The surging popularity of OTT services has come quicker than pay-TV players expected, but it not an unexpected scenario for most. Laying the groundwork for a business model that can be adapted to a future more web-based digital TV landscape is key.

The role of the television is set to be significantly diminished, discarding demand among many consumers for cable boxes and satellite dishes. Unless traditional pay-TV operators can make the move to mobile, their position on the market is on borrowed time.

A strategy adopted by such players has been the route of acquisitions: purchasing OTT, Video-on-Demand and IPTV providers in order to mitigate risk and diversify revenue channels.

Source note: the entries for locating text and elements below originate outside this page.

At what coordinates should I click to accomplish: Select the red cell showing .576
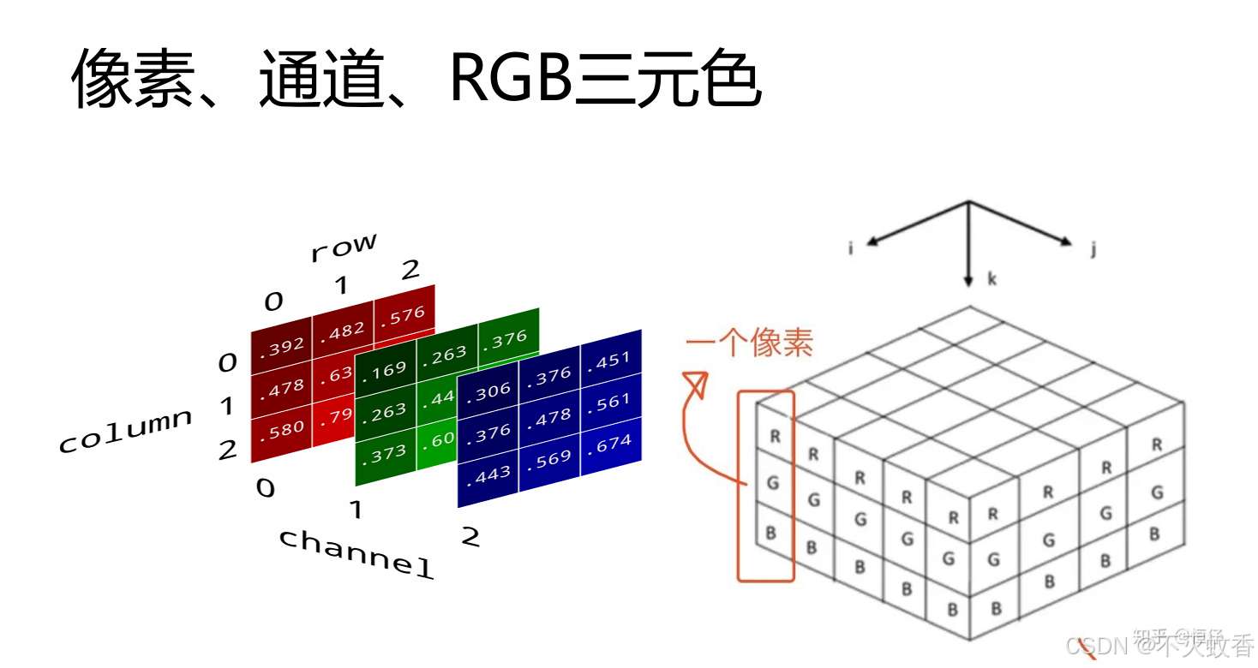(405, 314)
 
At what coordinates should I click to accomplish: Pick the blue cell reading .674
(612, 443)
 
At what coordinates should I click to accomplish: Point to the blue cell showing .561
(611, 402)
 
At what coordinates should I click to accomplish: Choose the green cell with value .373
(385, 453)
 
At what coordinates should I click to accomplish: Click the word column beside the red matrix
(125, 430)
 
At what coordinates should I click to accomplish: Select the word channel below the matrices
(356, 552)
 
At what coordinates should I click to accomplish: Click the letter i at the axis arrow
(851, 248)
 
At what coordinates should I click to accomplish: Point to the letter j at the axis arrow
(1094, 249)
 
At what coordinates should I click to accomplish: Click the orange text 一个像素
(749, 343)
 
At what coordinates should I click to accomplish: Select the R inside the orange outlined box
(775, 435)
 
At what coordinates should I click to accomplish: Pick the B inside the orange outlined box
(770, 533)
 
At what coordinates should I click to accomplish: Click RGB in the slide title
(511, 79)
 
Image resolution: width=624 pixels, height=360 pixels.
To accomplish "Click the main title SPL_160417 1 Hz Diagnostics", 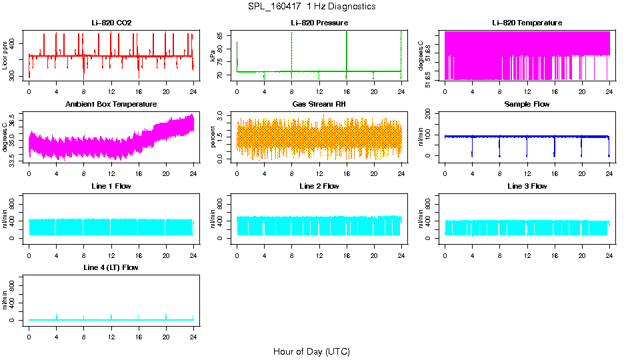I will pos(311,7).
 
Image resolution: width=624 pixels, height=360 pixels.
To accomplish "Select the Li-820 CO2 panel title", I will pos(111,23).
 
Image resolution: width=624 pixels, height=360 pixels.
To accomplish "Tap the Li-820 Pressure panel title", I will pos(319,23).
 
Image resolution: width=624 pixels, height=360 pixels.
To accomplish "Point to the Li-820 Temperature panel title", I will pos(527,23).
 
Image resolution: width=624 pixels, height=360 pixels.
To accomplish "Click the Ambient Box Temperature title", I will pos(111,104).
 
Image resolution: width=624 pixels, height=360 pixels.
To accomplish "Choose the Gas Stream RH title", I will pos(319,104).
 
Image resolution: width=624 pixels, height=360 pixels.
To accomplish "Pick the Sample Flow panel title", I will pos(527,104).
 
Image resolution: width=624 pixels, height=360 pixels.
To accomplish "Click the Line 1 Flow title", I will pos(111,186).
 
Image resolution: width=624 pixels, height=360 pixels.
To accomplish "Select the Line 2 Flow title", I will pos(319,186).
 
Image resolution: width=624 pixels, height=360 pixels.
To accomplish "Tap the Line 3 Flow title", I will pos(527,186).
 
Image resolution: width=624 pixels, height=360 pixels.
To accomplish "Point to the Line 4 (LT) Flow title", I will pos(111,267).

Similarly, providing triple-play bundles that include broadband packages and mobile subscriptions to consumers has been another form of keeping homes connected. The ability to provide more than just a video-viewing experience is an advantage that satellite and cable providers will look to leverage over video-only players like Netflix. Both cable and satellite TV also have a practical monopoly on the transmission of popular sports such as soccer and cricket in emerging markets, with OTT providers focusing largely on films and original programming.

Traditional pay-TV providers in mature telecom markets such as the USA, UK and Japan will continue to lose subscriptions going forward, with the multitude of digital TV offerings driving more competitive pricing. To counterbalance this, players in such markets will look to enter more dynamic and pay-TV-friendly emerging economies, like China and Brazil.